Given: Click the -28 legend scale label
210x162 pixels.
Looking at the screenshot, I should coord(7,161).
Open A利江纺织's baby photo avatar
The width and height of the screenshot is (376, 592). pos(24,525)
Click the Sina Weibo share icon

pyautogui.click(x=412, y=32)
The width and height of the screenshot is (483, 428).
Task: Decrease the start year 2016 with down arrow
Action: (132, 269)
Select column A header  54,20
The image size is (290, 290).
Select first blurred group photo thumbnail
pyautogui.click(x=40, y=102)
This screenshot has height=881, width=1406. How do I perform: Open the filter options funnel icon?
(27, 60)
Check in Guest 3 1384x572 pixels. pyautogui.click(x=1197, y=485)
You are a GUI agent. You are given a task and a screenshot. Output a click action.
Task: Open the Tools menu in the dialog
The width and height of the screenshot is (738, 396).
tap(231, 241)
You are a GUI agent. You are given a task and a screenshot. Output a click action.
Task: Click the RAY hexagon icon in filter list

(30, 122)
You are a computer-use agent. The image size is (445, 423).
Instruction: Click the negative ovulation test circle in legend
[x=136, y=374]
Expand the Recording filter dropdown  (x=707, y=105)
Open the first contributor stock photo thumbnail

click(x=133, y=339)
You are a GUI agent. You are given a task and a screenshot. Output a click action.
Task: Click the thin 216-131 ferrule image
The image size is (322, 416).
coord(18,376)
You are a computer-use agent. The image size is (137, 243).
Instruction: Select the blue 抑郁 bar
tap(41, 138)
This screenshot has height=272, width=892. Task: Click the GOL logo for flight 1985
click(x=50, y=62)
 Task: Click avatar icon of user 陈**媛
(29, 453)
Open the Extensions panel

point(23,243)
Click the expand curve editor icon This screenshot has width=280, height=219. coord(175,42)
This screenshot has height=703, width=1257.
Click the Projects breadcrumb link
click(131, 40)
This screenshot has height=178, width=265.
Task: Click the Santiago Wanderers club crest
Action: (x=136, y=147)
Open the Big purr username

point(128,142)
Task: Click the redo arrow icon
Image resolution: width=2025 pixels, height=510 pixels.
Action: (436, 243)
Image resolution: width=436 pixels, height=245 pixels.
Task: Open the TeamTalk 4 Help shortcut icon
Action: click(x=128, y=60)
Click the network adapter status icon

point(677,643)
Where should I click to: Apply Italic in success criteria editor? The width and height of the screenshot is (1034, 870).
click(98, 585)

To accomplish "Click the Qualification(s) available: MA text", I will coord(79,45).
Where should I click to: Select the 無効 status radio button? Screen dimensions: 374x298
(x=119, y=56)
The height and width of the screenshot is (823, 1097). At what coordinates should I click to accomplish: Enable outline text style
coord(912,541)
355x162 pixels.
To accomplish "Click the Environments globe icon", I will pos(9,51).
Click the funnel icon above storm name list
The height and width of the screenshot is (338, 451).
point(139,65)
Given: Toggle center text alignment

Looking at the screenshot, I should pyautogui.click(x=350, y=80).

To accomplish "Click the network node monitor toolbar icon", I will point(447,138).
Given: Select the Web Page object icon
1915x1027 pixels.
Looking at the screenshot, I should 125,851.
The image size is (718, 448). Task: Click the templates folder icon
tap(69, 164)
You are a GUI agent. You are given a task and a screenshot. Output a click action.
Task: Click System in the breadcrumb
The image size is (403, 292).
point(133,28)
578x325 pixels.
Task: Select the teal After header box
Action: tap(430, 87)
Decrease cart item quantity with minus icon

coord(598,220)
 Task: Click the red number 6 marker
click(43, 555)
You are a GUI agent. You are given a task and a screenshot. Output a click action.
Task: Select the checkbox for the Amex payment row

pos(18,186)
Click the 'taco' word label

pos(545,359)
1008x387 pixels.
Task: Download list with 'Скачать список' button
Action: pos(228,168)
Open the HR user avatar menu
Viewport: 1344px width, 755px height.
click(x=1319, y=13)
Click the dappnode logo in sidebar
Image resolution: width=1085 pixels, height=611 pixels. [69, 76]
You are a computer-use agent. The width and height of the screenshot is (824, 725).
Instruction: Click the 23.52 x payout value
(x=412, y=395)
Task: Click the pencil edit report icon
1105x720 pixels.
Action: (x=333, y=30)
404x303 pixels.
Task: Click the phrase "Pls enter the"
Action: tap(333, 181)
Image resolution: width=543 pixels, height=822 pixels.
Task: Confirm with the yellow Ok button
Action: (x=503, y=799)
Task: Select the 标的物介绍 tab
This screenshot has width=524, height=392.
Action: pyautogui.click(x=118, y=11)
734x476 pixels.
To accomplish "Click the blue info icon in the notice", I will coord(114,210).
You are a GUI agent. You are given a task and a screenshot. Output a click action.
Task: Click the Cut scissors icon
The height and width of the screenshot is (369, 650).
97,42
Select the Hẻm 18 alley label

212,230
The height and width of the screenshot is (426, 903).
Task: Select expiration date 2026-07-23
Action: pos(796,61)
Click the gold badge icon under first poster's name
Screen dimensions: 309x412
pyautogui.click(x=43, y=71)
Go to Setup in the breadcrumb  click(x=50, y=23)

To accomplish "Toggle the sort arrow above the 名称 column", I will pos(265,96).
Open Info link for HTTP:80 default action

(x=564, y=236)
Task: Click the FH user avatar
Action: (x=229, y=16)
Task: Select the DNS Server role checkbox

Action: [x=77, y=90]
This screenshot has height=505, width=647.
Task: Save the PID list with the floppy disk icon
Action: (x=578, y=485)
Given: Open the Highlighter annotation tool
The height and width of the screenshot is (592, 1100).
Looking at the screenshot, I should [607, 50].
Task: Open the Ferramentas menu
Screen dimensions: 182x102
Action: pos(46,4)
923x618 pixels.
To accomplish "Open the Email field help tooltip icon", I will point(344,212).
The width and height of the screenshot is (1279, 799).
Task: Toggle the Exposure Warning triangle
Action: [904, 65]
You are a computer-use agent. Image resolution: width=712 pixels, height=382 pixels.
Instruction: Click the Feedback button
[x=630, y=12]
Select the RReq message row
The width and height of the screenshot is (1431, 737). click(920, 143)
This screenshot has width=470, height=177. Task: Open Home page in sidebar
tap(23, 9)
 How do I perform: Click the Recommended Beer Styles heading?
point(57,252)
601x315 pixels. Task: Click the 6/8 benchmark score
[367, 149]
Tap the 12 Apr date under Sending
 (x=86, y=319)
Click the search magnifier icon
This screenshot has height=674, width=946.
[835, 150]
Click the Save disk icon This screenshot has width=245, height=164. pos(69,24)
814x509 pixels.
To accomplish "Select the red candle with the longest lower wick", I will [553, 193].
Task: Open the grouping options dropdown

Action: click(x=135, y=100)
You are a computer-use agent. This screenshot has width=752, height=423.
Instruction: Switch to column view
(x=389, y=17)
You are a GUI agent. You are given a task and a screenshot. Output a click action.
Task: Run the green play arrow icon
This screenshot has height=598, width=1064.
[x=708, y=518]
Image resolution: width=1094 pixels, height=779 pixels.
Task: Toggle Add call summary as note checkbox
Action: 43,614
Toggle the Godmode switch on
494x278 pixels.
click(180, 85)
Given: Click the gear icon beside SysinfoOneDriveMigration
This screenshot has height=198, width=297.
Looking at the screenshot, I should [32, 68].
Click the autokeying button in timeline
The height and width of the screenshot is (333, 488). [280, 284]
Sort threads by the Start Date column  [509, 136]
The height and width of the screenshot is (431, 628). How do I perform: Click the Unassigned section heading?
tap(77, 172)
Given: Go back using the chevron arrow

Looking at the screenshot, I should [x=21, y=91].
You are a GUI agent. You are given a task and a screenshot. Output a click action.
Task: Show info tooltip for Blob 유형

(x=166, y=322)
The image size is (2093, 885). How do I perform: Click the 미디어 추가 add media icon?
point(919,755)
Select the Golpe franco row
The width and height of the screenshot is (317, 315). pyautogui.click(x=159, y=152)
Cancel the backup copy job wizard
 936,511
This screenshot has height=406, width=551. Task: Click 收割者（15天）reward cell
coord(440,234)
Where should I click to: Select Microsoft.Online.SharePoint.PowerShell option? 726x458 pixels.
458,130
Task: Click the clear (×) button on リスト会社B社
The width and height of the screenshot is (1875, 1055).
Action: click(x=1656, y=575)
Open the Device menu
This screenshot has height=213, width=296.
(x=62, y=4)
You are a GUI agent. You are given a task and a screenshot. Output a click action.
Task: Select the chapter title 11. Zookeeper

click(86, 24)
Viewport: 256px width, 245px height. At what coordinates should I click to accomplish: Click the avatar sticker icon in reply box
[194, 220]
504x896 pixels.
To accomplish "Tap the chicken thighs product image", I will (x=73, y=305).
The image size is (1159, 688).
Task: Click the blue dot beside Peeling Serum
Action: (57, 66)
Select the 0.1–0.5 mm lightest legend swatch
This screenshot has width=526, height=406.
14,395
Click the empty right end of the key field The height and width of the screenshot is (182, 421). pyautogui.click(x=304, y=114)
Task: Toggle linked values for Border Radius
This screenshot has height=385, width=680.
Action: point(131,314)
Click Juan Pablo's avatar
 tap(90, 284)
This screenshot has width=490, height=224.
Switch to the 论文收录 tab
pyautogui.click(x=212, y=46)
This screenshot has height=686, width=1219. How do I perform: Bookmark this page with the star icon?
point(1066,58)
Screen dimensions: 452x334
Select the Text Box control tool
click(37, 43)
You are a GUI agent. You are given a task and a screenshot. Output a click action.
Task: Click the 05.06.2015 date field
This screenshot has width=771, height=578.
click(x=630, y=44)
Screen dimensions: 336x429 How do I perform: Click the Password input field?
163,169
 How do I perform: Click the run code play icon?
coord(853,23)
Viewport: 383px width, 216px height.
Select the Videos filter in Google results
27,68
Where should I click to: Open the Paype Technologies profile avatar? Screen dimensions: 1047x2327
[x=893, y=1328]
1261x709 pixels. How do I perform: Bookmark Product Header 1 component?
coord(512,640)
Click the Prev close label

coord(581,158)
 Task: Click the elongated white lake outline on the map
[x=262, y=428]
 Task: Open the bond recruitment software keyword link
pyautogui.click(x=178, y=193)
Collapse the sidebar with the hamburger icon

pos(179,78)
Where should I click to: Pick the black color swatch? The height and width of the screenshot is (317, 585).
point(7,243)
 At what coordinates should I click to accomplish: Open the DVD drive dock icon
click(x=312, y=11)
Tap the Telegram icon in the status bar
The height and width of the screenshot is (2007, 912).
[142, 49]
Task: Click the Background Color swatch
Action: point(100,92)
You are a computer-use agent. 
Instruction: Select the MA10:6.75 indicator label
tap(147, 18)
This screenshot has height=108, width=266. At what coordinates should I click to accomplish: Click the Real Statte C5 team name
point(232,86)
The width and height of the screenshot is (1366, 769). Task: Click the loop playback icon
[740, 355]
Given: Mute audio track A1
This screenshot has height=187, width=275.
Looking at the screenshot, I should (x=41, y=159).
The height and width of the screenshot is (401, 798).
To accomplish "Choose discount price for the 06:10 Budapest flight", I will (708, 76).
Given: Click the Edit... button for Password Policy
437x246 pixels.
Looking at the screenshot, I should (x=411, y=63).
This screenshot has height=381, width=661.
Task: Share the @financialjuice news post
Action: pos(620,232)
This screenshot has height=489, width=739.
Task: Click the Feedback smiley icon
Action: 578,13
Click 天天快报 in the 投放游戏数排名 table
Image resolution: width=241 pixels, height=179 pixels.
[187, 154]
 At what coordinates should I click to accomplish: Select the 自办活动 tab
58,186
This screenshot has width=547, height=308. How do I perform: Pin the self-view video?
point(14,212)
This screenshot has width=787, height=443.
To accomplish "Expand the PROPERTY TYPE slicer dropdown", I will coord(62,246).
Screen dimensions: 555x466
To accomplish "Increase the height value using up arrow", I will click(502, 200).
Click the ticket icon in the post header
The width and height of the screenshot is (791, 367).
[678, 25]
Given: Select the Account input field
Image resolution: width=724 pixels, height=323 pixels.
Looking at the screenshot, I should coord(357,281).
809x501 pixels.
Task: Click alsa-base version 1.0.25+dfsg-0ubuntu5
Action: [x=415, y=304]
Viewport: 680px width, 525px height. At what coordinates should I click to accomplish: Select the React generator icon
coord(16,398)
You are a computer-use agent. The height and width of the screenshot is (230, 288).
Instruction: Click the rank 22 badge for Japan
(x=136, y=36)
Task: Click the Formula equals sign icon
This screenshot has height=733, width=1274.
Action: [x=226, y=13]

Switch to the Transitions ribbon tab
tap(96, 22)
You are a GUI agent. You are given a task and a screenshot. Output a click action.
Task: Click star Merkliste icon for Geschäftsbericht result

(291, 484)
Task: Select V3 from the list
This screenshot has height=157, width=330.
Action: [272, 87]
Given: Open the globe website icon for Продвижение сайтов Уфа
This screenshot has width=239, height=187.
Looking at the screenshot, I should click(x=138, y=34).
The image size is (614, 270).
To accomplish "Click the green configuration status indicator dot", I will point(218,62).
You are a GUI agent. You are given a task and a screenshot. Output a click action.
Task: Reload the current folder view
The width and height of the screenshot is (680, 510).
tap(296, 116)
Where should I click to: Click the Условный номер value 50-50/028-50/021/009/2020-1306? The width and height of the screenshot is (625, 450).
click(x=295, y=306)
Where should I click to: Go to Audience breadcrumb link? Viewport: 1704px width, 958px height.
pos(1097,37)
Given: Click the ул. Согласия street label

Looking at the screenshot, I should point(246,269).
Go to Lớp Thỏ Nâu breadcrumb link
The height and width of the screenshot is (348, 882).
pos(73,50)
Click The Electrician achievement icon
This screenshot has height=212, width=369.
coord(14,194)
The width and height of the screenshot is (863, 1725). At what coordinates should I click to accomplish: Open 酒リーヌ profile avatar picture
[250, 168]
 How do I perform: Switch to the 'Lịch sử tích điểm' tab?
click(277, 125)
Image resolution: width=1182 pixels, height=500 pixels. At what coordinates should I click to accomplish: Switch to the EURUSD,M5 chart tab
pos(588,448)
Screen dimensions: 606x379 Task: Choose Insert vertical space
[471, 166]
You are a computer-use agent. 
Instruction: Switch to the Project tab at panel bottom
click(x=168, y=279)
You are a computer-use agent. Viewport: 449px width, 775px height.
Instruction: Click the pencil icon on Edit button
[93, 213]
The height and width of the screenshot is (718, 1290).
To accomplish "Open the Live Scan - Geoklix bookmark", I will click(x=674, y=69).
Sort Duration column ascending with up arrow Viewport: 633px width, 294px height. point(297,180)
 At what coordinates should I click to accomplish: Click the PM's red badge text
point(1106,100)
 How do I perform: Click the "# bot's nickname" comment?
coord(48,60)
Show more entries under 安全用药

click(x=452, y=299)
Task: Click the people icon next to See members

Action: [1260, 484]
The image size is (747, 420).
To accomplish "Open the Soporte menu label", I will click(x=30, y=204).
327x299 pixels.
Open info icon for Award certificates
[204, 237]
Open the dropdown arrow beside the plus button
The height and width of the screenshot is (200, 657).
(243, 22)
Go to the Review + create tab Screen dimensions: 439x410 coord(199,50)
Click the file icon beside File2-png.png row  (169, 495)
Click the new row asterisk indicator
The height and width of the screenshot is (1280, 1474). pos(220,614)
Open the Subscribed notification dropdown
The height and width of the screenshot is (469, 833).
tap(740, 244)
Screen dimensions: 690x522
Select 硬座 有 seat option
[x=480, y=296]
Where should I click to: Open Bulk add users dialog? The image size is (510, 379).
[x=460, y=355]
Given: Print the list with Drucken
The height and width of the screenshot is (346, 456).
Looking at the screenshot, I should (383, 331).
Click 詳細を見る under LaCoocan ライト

============

- Your goal: Among the lines above, find those containing the word "computer" and copy each.

- Exercise response:
You are a computer-use agent. The image size is (445, 423).
You are a computer-use agent. The image size is (137, 243).
You are a computer-use agent. The width and height of the screenshot is (824, 725).
You are a computer-use agent. Image resolution: width=712 pixels, height=382 pixels.
You are a computer-use agent. This screenshot has width=752, height=423.
You are a computer-use agent. 
You are a computer-use agent. The height and width of the screenshot is (230, 288).
You are a computer-use agent. 
You are a computer-use agent. Viewport: 449px width, 775px height.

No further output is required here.